On Sun, 21 Oct 2007 23:46:49 -0400,
emist <emistz@gmail.com> wrote:

> # This patch fixes a memory corruption bug in the s390 dcssblk driver.
> # The bug occurs when an attempt to change the type of a segment
> # returns an error. At this point the driver tries to remove the segment in
> # question while some of the device's attributes are in use. This causes the
> # driver to hang.

Hm, seems we missed another of those device attributes exhibiting
suicidal tendencies...

Tejun has a patchset allowing device attributes to commit suicide (see
http://marc.info/?l=linux-kernel&m=119027371416452&w=2), although I'm
not sure what its current status is. Until then, you would need to use
device_schedule_callback() to commit suicide.

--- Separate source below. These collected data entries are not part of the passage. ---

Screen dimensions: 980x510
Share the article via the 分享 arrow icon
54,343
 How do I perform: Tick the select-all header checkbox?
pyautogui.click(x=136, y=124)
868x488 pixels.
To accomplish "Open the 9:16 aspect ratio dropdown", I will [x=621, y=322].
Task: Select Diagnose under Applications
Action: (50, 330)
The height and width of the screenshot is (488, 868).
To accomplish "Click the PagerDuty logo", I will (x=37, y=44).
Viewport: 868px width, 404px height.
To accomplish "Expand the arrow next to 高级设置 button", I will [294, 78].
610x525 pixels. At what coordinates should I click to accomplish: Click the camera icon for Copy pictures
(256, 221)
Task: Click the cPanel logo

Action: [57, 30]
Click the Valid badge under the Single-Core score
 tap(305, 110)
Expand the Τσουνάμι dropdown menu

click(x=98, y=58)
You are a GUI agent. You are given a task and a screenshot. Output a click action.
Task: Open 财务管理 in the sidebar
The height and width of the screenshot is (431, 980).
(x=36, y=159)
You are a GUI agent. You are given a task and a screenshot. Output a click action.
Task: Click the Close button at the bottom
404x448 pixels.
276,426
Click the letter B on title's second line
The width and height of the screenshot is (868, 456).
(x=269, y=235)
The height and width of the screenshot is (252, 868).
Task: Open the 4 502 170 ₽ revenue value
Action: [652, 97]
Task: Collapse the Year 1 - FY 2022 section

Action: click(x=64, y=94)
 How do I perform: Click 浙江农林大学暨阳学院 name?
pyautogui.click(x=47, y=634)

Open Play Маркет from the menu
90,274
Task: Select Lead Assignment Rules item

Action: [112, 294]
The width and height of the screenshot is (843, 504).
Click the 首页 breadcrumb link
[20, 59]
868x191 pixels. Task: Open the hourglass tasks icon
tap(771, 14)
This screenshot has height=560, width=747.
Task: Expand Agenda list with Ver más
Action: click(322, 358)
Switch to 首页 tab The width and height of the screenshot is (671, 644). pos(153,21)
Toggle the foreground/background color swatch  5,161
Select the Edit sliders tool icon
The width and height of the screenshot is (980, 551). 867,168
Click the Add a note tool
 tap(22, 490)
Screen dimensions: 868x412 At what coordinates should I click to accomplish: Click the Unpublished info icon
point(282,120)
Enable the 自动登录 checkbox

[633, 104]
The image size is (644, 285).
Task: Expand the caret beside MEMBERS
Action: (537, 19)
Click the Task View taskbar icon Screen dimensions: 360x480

This all of course only applies if killing the segment is better than
leaving it in its current state, but others can make a better judgement
on that :)

^ permalink raw reply	[flat|nested] 7+ messages in thread

* Re: [PATCH] Bug fix for the s390 dcssblk driver
  2007-10-22 11:37       ` Cornelia Huck
@ 2007-10-23 13:22         ` Gerald Schaefer
  2007-10-23 22:03           ` emist
  0 siblings, 1 reply; 7+ messages in thread
From: Gerald Schaefer @ 2007-10-23 13:22 UTC (permalink / raw)
  To: emist
  Cc: Cornelia Huck, Linux, geraldsc, cotte, linux390, linux-s390, Tejun Heo

On Mon, 2007-10-22 at 13:37 +0200, Cornelia Huck wrote:
> On Sun, 21 Oct 2007 23:46:49 -0400,
> emist <emistz@gmail.com> wrote:
> 
> > # This patch fixes a memory corruption bug in the s390 dcssblk driver.
> > # The bug occurs when an attempt to change the type of a segment
> > # returns an error. At this point the driver tries to remove the segment in
> > # question while some of the device's attributes are in use. This causes the
> > # driver to hang.
> 
> Hm, seems we missed another of those device attributes exhibiting
> suicidal tendencies...
> 
> Tejun has a patchset allowing device attributes to commit suicide (see
> http://marc.info/?l=linux-kernel&m=119027371416452&w=2), although I'm
> not sure what its current status is. Until then, you would need to use
> device_schedule_callback() to commit suicide.
> 
> This all of course only applies if killing the segment is better than
> leaving it in its current state, but others can make a better judgement
> on that :)

Hi,

thanks for reporting this bug, seems like we forgot to consider the
suicidal behavior of this driver when the device_unregister() stuff was
changed.

The best solution for now would be to use the scheduled callback
function, like Cornelia described. If segment_modify_shared() should
fail, the DCSS segment will be unloaded. Calling the function again
with the old "shared" flag will not help because it will not reload
the segment. So we need to remove/unregister the device in this error
path, and for now this should be done with device_schedule_callback().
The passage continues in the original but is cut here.